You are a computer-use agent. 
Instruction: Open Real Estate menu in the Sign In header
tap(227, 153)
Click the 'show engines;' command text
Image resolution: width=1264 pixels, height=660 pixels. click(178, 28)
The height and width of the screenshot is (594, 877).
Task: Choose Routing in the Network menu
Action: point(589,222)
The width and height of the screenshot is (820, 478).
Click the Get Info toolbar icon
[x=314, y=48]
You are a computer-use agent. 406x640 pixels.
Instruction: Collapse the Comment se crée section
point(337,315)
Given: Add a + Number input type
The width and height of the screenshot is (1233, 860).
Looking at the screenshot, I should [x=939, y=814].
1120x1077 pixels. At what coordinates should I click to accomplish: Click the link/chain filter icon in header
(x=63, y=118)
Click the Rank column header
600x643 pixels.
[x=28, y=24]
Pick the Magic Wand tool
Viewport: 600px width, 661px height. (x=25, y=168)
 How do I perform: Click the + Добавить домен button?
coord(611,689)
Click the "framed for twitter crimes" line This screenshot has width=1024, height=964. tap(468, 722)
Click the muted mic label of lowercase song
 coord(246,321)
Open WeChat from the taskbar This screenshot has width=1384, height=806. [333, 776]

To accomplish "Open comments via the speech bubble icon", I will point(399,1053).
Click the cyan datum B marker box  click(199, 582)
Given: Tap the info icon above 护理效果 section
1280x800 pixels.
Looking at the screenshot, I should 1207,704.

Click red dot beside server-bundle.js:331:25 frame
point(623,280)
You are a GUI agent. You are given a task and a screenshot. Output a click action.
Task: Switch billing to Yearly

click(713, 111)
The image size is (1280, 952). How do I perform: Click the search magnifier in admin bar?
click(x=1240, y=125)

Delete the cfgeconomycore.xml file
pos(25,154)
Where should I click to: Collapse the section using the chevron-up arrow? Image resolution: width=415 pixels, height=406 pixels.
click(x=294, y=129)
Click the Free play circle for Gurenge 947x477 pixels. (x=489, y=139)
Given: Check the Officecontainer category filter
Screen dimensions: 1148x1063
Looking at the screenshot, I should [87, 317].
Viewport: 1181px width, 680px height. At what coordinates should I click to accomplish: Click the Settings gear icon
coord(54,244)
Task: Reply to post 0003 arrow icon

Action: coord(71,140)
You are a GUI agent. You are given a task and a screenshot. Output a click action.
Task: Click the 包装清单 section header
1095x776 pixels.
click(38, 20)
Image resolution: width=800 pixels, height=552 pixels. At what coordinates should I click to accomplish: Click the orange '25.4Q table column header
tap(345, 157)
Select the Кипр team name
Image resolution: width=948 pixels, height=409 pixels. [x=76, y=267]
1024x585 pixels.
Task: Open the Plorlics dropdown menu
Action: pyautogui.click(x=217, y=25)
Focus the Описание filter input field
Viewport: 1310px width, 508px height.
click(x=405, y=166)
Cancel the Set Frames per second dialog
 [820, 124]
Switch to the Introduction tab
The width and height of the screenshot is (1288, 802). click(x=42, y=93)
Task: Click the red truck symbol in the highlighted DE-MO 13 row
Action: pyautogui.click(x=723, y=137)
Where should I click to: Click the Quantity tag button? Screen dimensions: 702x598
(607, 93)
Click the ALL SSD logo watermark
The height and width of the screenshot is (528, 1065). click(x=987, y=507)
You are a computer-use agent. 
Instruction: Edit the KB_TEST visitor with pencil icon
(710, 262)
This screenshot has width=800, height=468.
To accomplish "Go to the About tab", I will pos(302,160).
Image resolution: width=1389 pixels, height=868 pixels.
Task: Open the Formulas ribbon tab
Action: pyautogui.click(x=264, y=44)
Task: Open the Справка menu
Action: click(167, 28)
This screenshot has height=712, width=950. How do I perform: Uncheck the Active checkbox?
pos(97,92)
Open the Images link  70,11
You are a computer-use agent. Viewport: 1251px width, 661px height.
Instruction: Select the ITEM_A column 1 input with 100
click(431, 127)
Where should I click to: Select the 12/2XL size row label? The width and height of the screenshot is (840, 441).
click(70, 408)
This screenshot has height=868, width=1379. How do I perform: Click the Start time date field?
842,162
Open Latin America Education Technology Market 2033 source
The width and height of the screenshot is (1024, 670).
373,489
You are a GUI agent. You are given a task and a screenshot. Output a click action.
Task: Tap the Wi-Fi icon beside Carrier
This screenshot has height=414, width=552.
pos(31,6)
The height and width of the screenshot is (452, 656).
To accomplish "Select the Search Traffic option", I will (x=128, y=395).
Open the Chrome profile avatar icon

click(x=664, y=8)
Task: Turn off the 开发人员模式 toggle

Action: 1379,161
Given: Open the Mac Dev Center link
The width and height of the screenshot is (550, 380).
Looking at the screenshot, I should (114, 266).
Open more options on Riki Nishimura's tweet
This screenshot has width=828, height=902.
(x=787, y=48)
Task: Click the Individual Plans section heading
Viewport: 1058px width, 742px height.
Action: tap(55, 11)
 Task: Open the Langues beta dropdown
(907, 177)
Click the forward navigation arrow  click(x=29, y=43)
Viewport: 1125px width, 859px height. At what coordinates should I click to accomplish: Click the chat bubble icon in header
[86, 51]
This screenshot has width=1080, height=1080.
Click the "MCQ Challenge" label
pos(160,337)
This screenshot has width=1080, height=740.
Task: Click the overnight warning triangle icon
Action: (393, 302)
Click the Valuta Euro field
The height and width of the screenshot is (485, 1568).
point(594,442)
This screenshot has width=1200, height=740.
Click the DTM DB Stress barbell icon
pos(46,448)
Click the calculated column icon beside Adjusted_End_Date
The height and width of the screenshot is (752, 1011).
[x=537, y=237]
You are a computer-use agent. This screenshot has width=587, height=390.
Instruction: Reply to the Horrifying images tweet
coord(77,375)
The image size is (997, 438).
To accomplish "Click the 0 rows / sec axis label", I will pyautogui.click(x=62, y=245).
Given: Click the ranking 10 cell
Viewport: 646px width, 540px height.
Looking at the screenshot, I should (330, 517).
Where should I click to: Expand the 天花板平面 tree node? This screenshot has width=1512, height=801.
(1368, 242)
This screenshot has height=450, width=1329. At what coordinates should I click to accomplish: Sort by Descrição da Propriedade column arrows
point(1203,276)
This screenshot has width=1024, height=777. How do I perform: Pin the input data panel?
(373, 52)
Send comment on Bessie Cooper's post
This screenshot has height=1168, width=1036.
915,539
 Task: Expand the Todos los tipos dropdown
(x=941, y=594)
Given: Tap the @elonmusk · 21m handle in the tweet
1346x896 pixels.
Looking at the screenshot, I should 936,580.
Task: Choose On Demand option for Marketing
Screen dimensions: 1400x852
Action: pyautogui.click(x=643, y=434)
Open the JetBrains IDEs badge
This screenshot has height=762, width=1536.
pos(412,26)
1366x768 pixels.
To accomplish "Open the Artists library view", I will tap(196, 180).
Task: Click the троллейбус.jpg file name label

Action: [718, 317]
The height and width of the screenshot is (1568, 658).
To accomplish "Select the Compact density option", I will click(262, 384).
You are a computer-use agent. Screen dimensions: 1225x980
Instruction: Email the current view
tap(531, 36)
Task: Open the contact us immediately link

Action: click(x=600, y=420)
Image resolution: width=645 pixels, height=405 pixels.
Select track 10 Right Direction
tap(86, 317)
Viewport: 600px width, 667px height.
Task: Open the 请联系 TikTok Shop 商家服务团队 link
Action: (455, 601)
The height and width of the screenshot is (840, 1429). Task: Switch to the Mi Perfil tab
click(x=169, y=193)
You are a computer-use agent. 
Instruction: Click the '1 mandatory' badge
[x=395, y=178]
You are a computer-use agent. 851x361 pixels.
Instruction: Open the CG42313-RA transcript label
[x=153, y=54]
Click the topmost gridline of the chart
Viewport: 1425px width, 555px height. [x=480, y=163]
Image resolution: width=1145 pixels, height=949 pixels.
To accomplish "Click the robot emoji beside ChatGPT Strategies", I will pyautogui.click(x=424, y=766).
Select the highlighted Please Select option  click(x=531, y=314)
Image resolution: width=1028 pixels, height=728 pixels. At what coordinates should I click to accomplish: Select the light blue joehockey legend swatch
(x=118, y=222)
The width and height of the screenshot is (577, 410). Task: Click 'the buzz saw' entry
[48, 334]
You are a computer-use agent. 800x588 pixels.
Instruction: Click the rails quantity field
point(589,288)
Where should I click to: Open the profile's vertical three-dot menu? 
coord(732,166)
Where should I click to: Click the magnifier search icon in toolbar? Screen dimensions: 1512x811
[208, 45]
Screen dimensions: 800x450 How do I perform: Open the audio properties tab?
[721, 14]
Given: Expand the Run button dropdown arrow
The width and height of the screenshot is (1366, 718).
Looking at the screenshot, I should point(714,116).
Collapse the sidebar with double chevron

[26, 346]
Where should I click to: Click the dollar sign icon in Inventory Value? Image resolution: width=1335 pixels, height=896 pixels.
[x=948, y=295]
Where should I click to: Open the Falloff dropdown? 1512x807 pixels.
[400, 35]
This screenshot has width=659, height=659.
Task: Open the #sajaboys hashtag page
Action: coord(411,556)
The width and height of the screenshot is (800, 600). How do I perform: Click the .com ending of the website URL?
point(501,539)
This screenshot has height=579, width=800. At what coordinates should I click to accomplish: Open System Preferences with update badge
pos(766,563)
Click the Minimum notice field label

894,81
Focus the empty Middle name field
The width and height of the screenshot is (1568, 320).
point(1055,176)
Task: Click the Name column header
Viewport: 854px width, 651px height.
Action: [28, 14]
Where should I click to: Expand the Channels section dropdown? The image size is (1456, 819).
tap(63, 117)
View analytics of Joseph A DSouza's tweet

◆ ◆ ◆ ◆

▸ PROBLEM
Return a copy of each line in the records above that has "Focus" in it.

▸ ANSWER FOR THE TASK
Focus the Описание filter input field
Focus the empty Middle name field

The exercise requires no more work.